On the other hand, Dieter Kosslick takes justified pride in
furthering the careers of "graduates" from the Berlinale Talent
Campus. Thus, Lance Hammer, who had participated in the 2004 Campus,
was invited to compete this year with Ballast (USA), a tale of guilt
shot in the Mississippi Delta with locals playing themselves. Also,
Mexican director Fernando Eimbcke, a 2003 Campus participant, arrived
at this year's competition as a proven international talent, whose
first feature, Temporada de patos (Duck Season), had been a critical
hit at the 2004 Cannes festival in the Week of the Critics section. A
light comedy about a couple 14-year-old lads filling a boring weekend
at home, Duck Season in turn paved the way for Lake Tahoe (Mexico) at
this year's Berlinale. A minimalist comedy sprinkled with absurd
twists, Lake Tahoe picks up where Duck Season left off, starring the
same young actor (Diego Cataño, now a 16-year-old) as he wrestles with
growing pains and family frustrations in a sleepy provincial Yucatan
town. When he crashes the family car, he sets out to find an auto
repair shop – and runs headlong into one absurd situation after
another. Lake Tahoe was awarded the Alfred Bauer Prize by the
International Jury and the International Critics FIPRESCI Prize.
Another newcomer in the Berlinale competition to keep an eye on,
Philippe Claudel had already achieved fame as a writer before
directing his first feature film, Il y a longtemps que je t'aime (I've
Love You So Long) (France/Germany). Set in Nancy, I've Love You So
Long deals with past secrets and a fragile relationship between two
sisters (Kristin Scott Thomas, Elsa Zylberstein). When the older
sister (Thomas) arrives unexpectedly on the scene after having served
a 15-year prison term, during which time all contact with her family
had been broken off, her presence has to be accepted by the husband
and two daughters as well. Tightly directed, with finely sketched
performances, Philippe Claudel's Il y a longtemps que je t'aime
received the Ecumenical Award and the Morgenpost Readers Award.


Germany Omnipresent
Upwards of 50 German entries are annually screened across the board
at the Berlinale, including an increasing number of international
coproductions. As a centrally located economic power on the European
continent, Germany's omnipresence as a film production force is
escalating year by year in accordance with the ever-expanding European
Union. This said, it was not surprising to find that the two German
films in the competition were distinctive for their cross-cultural
characteristics. At first glance, Doris Dörrie's Kirschblüten – Hanami
(Cherry Blossoms) appears to be as much Japanese as it is German,
particularly as the key noted second half of the film takes place in
Tokyo and under Mount Fuji. Further, Dörrie's last two films – How to
Cook Your Life, (2007), equating Zen Buddhism with cooking, and Der
Fischer und seine Frau (The Fisherman and His Wife) (2005), inspired
by a Japanese folk tale – are awash with unabashed infatuation for the
land and its culture. Now comes Cherry Blossoms, with its unmistakable
references to two Japanese classics: Ozu's Tokyo monogatari (Tokyo
Story) (1953) in the first half, followed by Kurosawa's Ikiru (To
Live) (1952) in the second. Add to this the metaphorical significance
of white-body makeup in the Butoh dance and the fleeting impermanence
of the cherry blossoms, and you enter the world of a puzzled
provincial Bavarian trying to figure out why his late wife had been
secretly enchanted by Japanese rituals. Before the film arrived at the
Berlinale, Cherry Blossoms had received two Bavarian Film Prizes for
Best Production and Best Actor (Elmar Wepper).

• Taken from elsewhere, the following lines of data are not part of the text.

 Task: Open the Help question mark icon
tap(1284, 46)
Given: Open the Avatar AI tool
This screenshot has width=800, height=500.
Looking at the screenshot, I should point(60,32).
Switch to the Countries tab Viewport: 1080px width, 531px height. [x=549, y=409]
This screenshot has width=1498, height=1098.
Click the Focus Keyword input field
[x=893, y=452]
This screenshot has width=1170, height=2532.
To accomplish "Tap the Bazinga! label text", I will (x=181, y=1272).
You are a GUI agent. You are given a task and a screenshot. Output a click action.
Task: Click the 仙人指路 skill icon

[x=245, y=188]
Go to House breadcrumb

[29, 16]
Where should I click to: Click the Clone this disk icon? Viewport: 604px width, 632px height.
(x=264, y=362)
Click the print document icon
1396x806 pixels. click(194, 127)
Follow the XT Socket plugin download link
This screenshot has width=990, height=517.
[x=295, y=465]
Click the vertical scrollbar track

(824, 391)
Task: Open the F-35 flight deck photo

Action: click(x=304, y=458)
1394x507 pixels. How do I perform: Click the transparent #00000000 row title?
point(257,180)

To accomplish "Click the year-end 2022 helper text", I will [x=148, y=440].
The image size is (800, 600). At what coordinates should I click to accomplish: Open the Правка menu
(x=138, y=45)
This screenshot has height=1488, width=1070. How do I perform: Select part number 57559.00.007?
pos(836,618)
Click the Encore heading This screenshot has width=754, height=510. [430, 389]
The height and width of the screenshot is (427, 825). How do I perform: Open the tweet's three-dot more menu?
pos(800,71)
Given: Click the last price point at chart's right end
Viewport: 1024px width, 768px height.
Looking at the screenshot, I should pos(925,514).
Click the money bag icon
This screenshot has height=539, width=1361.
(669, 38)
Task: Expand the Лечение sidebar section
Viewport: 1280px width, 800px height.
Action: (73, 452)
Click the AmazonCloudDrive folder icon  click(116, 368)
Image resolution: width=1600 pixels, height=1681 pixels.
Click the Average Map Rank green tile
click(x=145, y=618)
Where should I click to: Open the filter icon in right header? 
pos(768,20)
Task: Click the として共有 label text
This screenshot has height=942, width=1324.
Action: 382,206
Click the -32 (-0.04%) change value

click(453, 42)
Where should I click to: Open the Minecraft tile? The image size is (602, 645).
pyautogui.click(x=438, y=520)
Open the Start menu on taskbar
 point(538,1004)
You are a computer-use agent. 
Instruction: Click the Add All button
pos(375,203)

Luigi Falorni's Feuerherz (Heart of Fire) (Germany/Austria) sparked
controversy before the film had even premiered in the Berlinale
competition. Set in war-torn Eritrea of 1981, Heart of Fire follows
the destiny of a 10-year-old girl, a "child-soldier" taken by her
father from an orphanage school run by Italian nuns to be recruited
for the rebellion against Ethiopia. The controversy arose when the
bestseller that had inspired the film – Senait Meharis's autobiography
with the same title (published in 2004) – was challenged in the courts
and reported in the press as drifting far from the truth. An Italian
director, who had studied cinema at the Munich Film and Television
School, Luigi Falorni is best known for his documentary, Die
Geschichte vom weinenden Kamel (The Story of the Weeping Camel) (2003,
Oscar Nomination 2005). Another film on the Competition dealing with
child abduction, Damian Harris's Gardens of the Night (USA/UK),
focused on the evil of child prostitution in the United States.
Neither Heart of Fire nor Gardians of the Night fared well with
critics and juries.


Thanks to production support lent by Fatih Akin, Özgür Yildirim, a
fellow Turkish-German based in Hamburg, could write and direct Chiko,
the story of a street drug-dealer who hopes to strike it rich by
taking over a territory and running it with his friends in cahoots
with a mafia boss. Inspired by Martin Scorsese Manhattan mafia films,
particularly Good Fellas (USA, 1990), Özgür Yildirim stays close to
the Turkish milieu he knows best. As Chiko (Denis Moschitto) muscles
his way to the top to gain the confidence of Hamburg mafia boss
Brownie (Moritz Bleibtreu), he gradually loses sight of his friends
and pays the consequences. Programmed in the Panorama, Chiko scores as
a gangster thriller narrated at a fast clip, although conspicuously
absent of German cops, good or bad, to add a touch of credibility.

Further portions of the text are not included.